Andou ao ermo, com os pensamentos voando como os pássaros buscando novo refúgio. Chutava os pequenos torrões de terra quando escutou alguém.

- Olá, Marcos. Vida difícil não é?
- Quem é você? Onde está? O advogado ouvia a voz, porém podia avistar de onde vinha. Era uma voz suava, proferida de maneira cantada como um sussurro.
- Aqui, meu amigo. Olhe para mim. Ele até tentava, mas não enxergava nada além do velho pé de laranjeira. Com as folhas cobertas de ferrugem, e frutos amarelados a árvore talvez estivesse entre ele e o seu interlocutor. Ele a circundou, e nada...

- Aqui meu amigo, aqui... A voz insistia.
- Onde, não o enxergo.
- Aqui, olhe pra cima, sou eu mesmo, a laranjeira.
- Não pode ser! O advogado não podia crer no que acontecia. Conversava com uma árvore. Com um pé de laranjeira, para ser mais preciso. A única coisa que podia imaginar no momento era o tamanho do abuso de álcool que cometia.

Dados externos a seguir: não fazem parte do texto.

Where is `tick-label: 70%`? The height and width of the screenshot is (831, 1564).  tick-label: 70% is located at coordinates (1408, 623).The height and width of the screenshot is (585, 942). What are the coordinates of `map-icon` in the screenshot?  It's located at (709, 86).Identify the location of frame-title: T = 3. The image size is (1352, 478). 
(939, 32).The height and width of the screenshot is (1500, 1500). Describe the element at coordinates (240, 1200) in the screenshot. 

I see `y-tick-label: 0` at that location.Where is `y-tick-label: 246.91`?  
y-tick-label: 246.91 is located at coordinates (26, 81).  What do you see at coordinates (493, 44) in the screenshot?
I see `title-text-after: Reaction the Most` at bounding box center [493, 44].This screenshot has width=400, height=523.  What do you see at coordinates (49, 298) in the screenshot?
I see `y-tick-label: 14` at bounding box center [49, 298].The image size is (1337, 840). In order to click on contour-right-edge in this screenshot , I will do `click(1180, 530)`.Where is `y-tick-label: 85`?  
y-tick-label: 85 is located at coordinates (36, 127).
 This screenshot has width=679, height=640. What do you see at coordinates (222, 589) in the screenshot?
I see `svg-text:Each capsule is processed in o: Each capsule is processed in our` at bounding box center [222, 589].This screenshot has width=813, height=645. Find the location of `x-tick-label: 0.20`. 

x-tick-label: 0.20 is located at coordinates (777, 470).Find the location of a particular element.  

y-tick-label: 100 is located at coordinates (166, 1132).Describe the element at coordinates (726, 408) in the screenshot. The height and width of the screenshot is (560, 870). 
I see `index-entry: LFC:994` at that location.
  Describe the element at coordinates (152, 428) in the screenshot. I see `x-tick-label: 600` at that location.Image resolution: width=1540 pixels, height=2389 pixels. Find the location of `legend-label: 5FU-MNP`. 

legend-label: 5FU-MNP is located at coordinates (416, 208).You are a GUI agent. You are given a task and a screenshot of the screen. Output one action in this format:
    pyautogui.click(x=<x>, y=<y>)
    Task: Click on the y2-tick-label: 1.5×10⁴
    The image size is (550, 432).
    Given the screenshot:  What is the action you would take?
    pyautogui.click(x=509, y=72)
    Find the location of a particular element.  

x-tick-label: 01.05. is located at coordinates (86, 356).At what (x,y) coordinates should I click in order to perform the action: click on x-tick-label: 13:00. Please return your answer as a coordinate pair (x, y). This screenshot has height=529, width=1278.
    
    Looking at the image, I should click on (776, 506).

- Você não está louco caro amigo. Sou eu mesma. Procure lembrar o quanto conversávamos em sua infância. Você cresceu... Me abandonou...
- Isso não está acontecendo.
- Pode acreditar que sim. E te confesso que se não fosse necessário, não o incomodaria, mas veja, olhe a si mesmo... No que se transformou o meu menino... Um bêbado, fraco...
- Não – não fale comi-mi-go.
- Por quê? Sou a única capaz de lhe fazer enxergar a verdade. Olhe eu seu redor. Não há mais ninguém. Apenas eu. Todos lhe abandonaram.
- Não é verdade.
- É sim caro amigo. Sua mulher o abandonou na primeira dificuldade. E o pior casou com seu melhor amigo. Seu filho, este seque lembra-se de teu rosto. E você meu menino, lhes dá razão, veja como enfrentou tudo isso...
- Mas...
- Não tente ponderar desculpas ao seu fracasso. Ainda tem um emprego medíocre graças ao seu chefe, e a consideração que ele tinha por seu pai. E mesmo assim você tem se esforçado para até isto perder.
- Mas...
- Nada de mas... Você falhou. Só lhe restou a bebida, e eu. Mas você deverá escolher. Quero lhe propor uma salvação para tudo isto.
- Como? Minha vida não tem mais solução...
- Sem bem disso. Por isso sou sua amiga, meu menino. Já lhe disse, que a solução está comigo. Tomei a liberdade em preparar tudo. Se aceitares minha proposta a dor do abandono, a tristeza do fracasso, e os sentimentos podres desta vida que carrega partirão.
- Não. Isto é impossível. Eu falhei. Nada apagará isto. Não tenho mais nada. Até este sítio, que foi de meu avô será penhorado. Não saio com uma mulher faz mais de ano, e não trabalho faz seis meses... Não há solução que resolva tudo isto.
- Acredite em mim meu menino. Há sim uma solução. Eu lhe amo, e farei de tudo para que esta dor lhe abandone. Olhe para sua direita, e verás a solução. Esqueça tudo o que passou, e venha para o meu lado. Seremos felizes pela eternidade. Toda esta dor passará... O advogado olhou para onde determinara a árvore. Um corda dependurada, o aguardava com um laço pronto.
- Mas...
- Meu menino. Sempre indeciso. Esta é sua única saída, mas caso queira continuar nesta vida fracassada vá em frente... Há mais whisky nesta garrafa. Aproveite. Eu tentei lhe ajudar.